Tell me more about End Topics in Data Maps
This is probably the trickiest aspect of data maps. Even though it was explained in the help topic on data maps, a second explanation might be useful.
Decide the purpose of a data map
Recall that the purpose of a data map is to break down data by categories, where the categories are those in the columns designated as grouped topics. The example used here is of Premier League soccer players. (This is one of the BigPicture example spreadsheets found from the Help dropdown list.)
Show the map with grouped topics only
The columns selected for grouped topics in this example are Team Rank and then Team. The section of the map showing only the grouped topics shows the various team ranks and the teams in any particular rank, here the highest rank group. However, this doesn't provide much information without end topics. (The numbers in the topics shown here actually result from end topic settings, as explained below.)

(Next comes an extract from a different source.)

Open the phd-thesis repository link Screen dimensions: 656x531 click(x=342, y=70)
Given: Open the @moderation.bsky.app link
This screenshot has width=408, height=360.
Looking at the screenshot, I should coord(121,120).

Fill in the End Topics tab
This is where you specify the information you want to show in the end table. You can choose any combination of columns for the end topics: categorical, numeric, or distinct-value text such as Player. In the dialog, a + or # sign is often shown next to a row. For example, the + sign next to Position means that the end table will include averages over players in each position. The # signs next to the numeric columns indicate that they are candidates for summary measures, including rollups to the grouped topics. However, as the Value end topic row indicates, rollups aren't required, even if they make sense.
To understand these choices better, the following substeps show typical results from the map.
Summarize by a categorical end topic column
You can do this for any end topic with a plus sign next to it. The following section of the map results from choosing Position in the View box. The end table for the Everton team shows averages for each position, and the team topic to its left shows the rollup calculations (averages over all positions) for Everton.
You can always do this to show a table row for each row in the data set corresponding to that grouped topic joint category. The following section of the map results from choosing Detail in the View box. The end table now has a row for each Everton player, so the numeric values in the table are original data values, not averages. (The left two columns are requested markers.)
Tables versus Individual Map Topics
In the "Display End Topics in" box, you can choose Tables or Individual Map Topics. If you choose the latter, you get the following warning. If you go ahead anyway, you get a separate topic for each player instead of a compact table. In an example like this one, with many players on each team, a table is almost certainly preferable.
Understand the concepts
Each data set provides a new challenge for creating a data map. Again, however, the conceptual steps are straightforward and always the same:
1. Decide which columns you want to use for categorical breakdowns. This determines the grouped topics.
2. Decide the information you want for each combination of grouped topic categories. This determines the end topic settings.